One of the wide-mouthed sacculations in our patient was located in the
upper thoracic esophagus above the aortic arch. This location is a potential
concern because the transition zone between striated and smooth muscle in the
esophagus classically occurs at the level of the aortic arch
[2], and these sacculations
would not be expected to develop in regions of striated muscle. However,
postmortem studies of the esophagus have shown that this transition zone is
quite variable, sometimes occurring as far proximally as the thoracic inlet or
even the cervical esophagus [6,
7]. In our patient, there was
absence of peristaltic contractions in the entire thoracic esophagus on
manometry and absence of primary peristalsis in the thoracic esophagus above
and below the level of the aortic arch on fluoroscopy. These findings
suggested that the transition zone between striated and smooth muscle was
located above the aortic arch in our patient, presumably explaining the
development of the more proximal sacculation.
The wide-mouthed sacculations in the esophagus in our patient with
scleroderma must be differentiated from pulsion or traction diverticula.

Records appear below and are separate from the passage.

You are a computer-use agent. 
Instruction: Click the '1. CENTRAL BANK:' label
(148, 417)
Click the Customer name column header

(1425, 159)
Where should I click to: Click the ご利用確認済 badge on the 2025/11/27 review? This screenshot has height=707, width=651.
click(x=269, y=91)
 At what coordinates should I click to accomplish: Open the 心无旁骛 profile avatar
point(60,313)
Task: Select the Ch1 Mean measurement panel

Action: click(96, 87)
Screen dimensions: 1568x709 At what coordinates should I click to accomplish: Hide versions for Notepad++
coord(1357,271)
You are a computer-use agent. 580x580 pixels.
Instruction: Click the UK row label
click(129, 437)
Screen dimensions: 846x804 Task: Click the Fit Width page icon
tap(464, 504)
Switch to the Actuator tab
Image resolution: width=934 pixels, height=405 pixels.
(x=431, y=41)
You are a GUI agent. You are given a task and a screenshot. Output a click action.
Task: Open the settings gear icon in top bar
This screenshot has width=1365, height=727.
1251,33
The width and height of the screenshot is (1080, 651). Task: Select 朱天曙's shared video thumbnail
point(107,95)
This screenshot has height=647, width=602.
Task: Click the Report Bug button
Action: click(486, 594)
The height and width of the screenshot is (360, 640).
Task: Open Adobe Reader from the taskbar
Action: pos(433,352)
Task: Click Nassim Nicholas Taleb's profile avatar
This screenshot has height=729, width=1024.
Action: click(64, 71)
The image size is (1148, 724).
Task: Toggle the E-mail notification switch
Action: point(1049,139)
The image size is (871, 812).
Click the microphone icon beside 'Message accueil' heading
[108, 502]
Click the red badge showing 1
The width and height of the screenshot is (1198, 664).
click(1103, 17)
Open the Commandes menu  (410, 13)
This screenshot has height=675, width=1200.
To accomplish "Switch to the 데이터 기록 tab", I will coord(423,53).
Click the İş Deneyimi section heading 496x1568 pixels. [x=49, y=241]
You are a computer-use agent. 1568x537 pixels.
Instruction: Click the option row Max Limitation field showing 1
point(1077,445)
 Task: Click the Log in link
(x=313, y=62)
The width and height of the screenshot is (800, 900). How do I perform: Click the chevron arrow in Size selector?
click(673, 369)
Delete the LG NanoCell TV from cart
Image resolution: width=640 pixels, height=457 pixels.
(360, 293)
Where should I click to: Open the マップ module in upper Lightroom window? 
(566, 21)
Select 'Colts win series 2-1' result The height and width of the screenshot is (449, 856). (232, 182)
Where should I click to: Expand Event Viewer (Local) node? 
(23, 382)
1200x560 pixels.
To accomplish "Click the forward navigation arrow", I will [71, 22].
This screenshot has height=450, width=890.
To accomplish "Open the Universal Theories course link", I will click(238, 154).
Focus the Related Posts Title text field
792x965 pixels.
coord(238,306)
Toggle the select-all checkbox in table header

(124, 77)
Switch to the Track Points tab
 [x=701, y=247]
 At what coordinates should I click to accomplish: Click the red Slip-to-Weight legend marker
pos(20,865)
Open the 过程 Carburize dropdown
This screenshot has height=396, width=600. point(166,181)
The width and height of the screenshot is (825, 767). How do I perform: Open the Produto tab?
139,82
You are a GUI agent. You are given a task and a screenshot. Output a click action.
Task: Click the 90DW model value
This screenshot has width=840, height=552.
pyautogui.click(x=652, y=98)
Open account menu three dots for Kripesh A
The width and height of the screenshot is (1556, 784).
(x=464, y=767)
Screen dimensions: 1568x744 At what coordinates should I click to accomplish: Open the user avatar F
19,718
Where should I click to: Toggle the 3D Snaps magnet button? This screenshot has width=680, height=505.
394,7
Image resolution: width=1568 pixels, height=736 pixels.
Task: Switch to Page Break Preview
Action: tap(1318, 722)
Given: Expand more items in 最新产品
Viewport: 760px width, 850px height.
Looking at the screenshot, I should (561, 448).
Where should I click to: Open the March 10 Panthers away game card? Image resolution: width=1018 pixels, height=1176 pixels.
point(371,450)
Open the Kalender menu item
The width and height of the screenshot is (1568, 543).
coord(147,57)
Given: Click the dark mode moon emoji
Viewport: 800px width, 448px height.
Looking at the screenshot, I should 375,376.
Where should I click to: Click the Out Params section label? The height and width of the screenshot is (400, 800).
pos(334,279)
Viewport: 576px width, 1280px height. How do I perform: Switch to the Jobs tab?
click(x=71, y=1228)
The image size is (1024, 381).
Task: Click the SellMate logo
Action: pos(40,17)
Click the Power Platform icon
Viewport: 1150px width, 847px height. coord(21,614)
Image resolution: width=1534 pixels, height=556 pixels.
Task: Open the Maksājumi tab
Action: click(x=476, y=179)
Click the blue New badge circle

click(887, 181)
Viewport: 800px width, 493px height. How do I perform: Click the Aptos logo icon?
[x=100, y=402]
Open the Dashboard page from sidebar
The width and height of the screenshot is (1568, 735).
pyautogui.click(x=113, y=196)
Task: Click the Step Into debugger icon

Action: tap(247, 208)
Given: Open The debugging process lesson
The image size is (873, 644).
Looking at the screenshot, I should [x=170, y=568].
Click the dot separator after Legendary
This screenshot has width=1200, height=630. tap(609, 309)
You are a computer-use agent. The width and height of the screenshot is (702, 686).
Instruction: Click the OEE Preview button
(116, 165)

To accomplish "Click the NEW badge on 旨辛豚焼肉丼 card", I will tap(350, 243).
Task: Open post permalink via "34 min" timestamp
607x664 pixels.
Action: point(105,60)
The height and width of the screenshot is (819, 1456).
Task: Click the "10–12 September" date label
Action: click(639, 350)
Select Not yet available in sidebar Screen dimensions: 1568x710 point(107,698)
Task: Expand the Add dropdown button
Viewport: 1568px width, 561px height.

However, pulsion diverticula tend to be deeper rounder outpouchings with
narrow necks and often are associated with multiple nonperistaltic
contractions rather than with a flaccid aperistaltic esophagus
[8]. In contrast, traction
diverticula tend to have a more tented angulated contour and frequently are
located at the level of the pulmonary hila as a result of scarring from prior
granulomatous disease in this region
[8]. Finally, peptic strictures
occasionally are associated with one or more sacculations caused by outward
ballooning of the esophageal wall between areas of fibrosis
[3]. However, these
sacculations are almost always located in the distal esophagus in the region
of the underlying stricture. Thus, it should be possible to distinguish the
wide-mouthed sacculations in scleroderma from other types of outpouchings in
the esophagus.
In summary, we have reported an unusual case of wide-mouthed sacculations
or diverticula in the esophagus similar to those in the small bowel or colon
in patients with scleroderma. Despite its rarity, we believe this finding
should be highly suggestive of esophageal involvement by scleroderma,
particularly if associated with a dilated aperistaltic esophagus and free
gastroesophageal reflux on fluoroscopy.